It's dinner. I lay out three plates onto the kitchen table and serve equal portions of food onto each one. Three plates. One for myself, one for Devynn and one for Jamey.

I call for the two of them to come and eat. Jamey runs down the stairs, yelling as though he were a barbarian going into battle and I wince. I despise loud noises. Devynn follows, shrieking that Jamey is like, such a loser and how it's no wonder she's embarrassed to have friends over with him around.

They take their seats at the table and examine their food before picking up a utensil. Jamey shovels the meat into his face faster than he can swallow it and I wince again. I despise children with poor table manners.

Devynn moans that Jamey is like, such a little pig. I tell her to be quiet and tell Jamey not to inhale his food. Devynn heaves a dramatic sigh as though her being quiet was a punishment to the entire world. Typical. She soon finishes her meal and puts her plate, glass and fork in the sink before disappearing to her room. Within moments, I hear Hilary Duff blaring from her stereo upstairs. I wince. I despise Hilary Duff.

Jamey gets up to leave, most likely to play his video games. I scan his plate and warning bells go off. There is still green left on his plate. My aunt's words reverberate in my head, "Make sure he eats all his vegetables. Don't let him leave the table until he does."

"Jamey, you're not leaving this table until you eat those vegetables," I tell him.

The apocalypse unfolds.

Within moments, Jamey is on the floor, beating his fists against the ceramic tile and screaming. "I DON'T WANNA EAT 'EM! I DON'T WANNA!"

I heave a large sigh and cross my arms. This isn't unusual, but I don't have the energy to yell and scream back. I pick up my book and seat myself on the couch in the living room. I can still see Jamey in a fit of hysterics over his vegetables. "Go ahead. Cry all you like. It won't make the vegetables go away," I tell him, yawning as I open my book and pretend to read, but secretly watching the ill-mannered Jamey out of the corner of my eye.

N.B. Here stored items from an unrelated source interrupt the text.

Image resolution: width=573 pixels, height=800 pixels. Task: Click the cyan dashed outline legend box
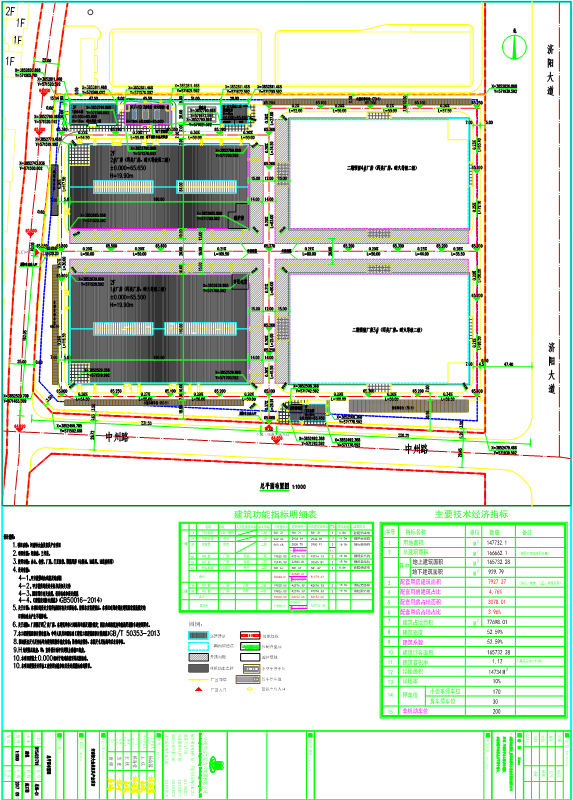coord(198,646)
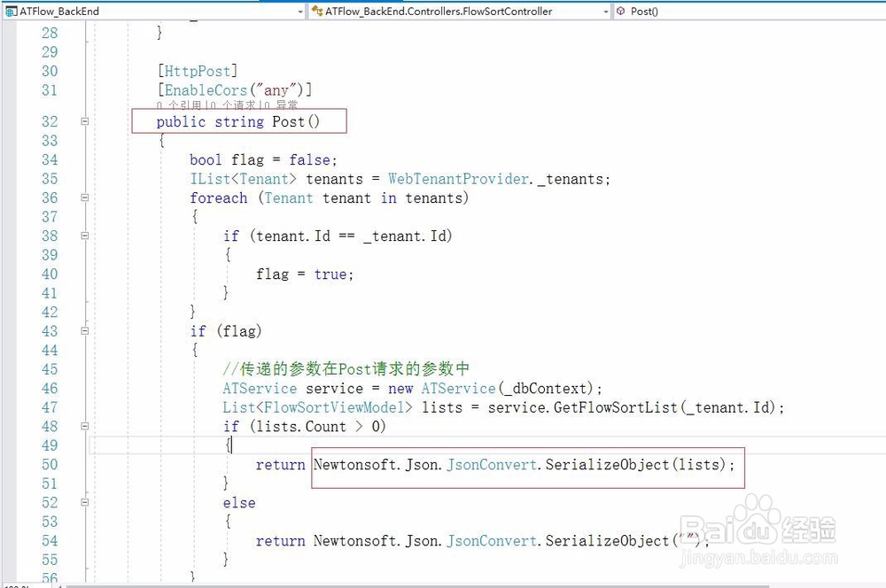Click the horizontal scrollbar at bottom

click(x=443, y=584)
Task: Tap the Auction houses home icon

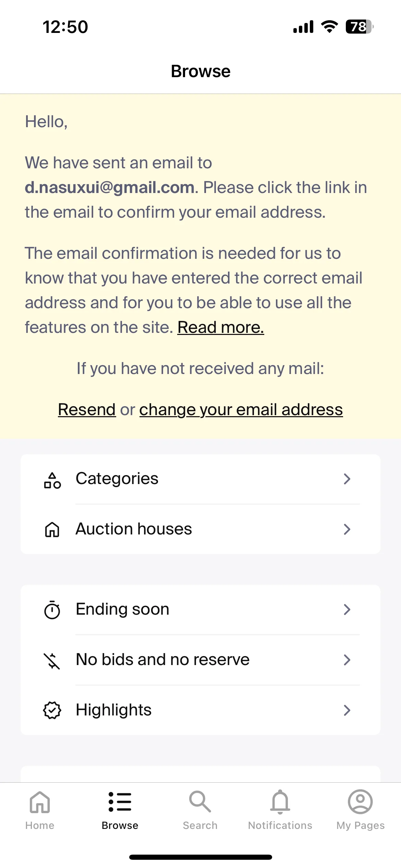Action: click(52, 529)
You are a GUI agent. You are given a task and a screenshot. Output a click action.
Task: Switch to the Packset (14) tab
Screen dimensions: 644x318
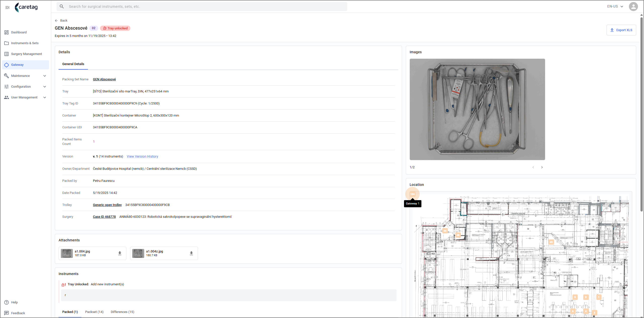[94, 312]
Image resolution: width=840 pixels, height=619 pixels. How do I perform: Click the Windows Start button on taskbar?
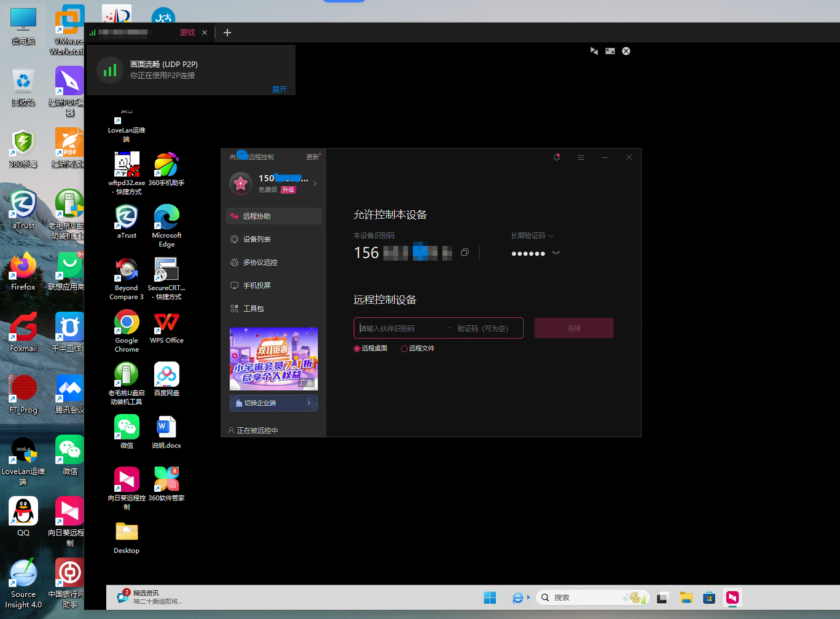pyautogui.click(x=490, y=598)
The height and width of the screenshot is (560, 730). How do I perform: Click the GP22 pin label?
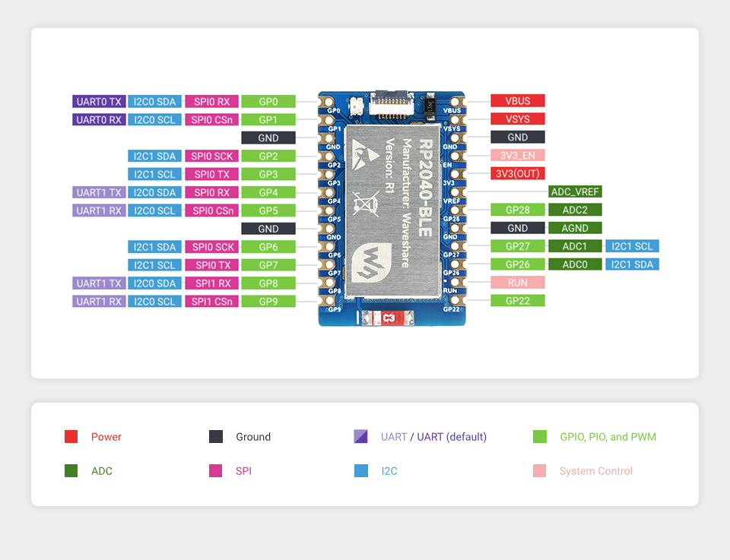[518, 301]
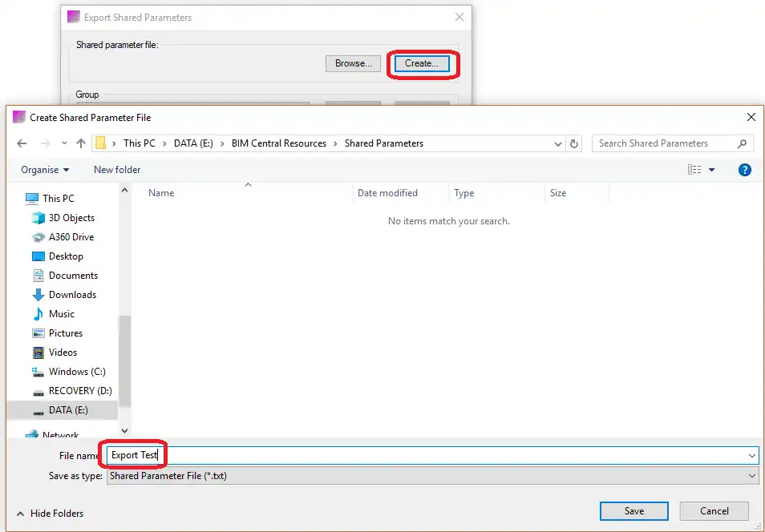Screen dimensions: 765x532
Task: Navigate up one folder level
Action: (x=83, y=143)
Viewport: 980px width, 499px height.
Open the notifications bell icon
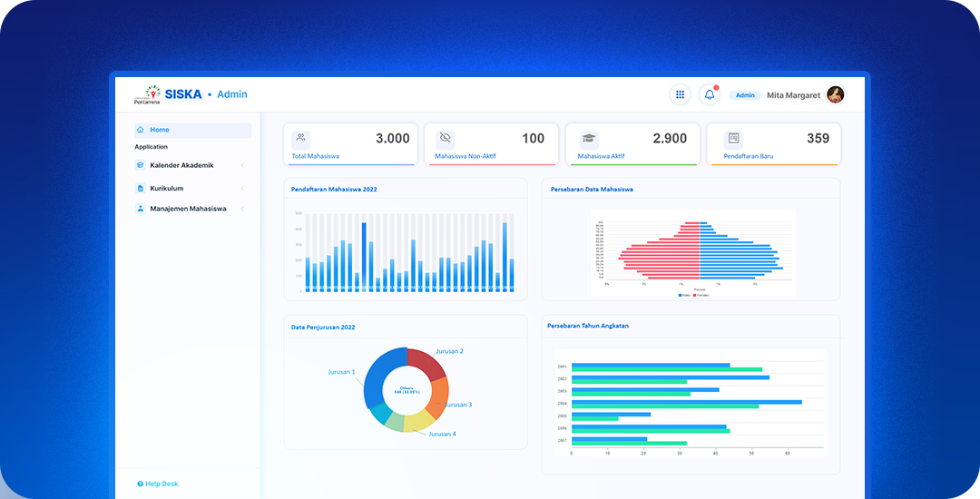pos(710,95)
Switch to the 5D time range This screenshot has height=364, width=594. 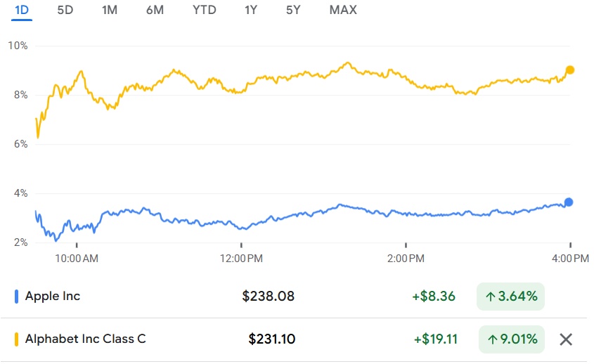coord(65,10)
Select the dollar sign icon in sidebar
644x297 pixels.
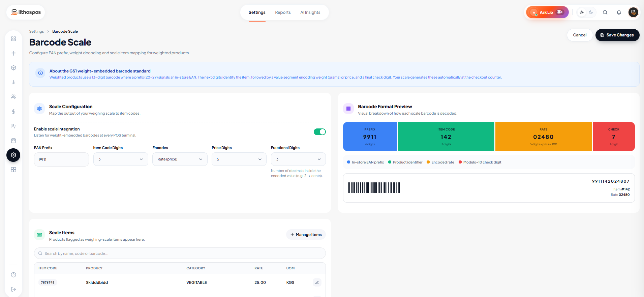(13, 112)
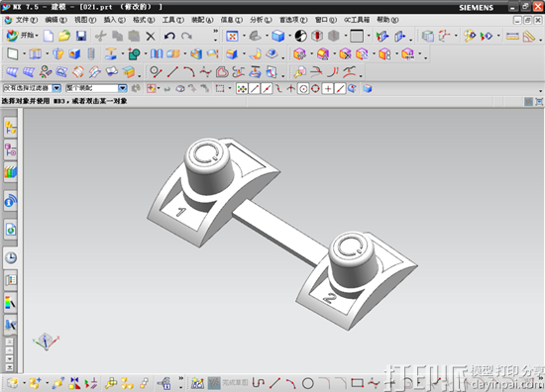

The screams and cries of indignation continue for a time, but as I expect, the volume slowly decreases until he is whimpering, now sitting upright on the floor. "I wanna play my Playstation," he grumbles.

"You could have been playing Playstation fifteen minutes ago, but you decided to yell and cry instead. See how much time you wasted?"

Jamey starts crying again.

"Go ahead, keep crying. I don't mind at all. You'll just stay there with no Playstation until Aunt Michelle comes home," I sigh, flipping over a page in my book.

Jamey slumps his shoulders. I can smell defeat in the air and it's very sweet and satisfying. He drags himself into his chair and listlessly finishes off those vegetables before glaring sulkily at me and running upstairs to his precious Playstation. He leaves his dishes for me to clean up, but this last gesture of defiance makes no difference. He knows it as well as I do.

I win. I always win.
© Copyright 2008 A-shleigh Ride in the Snow (ashleigh at Writing.Com). All rights reserved.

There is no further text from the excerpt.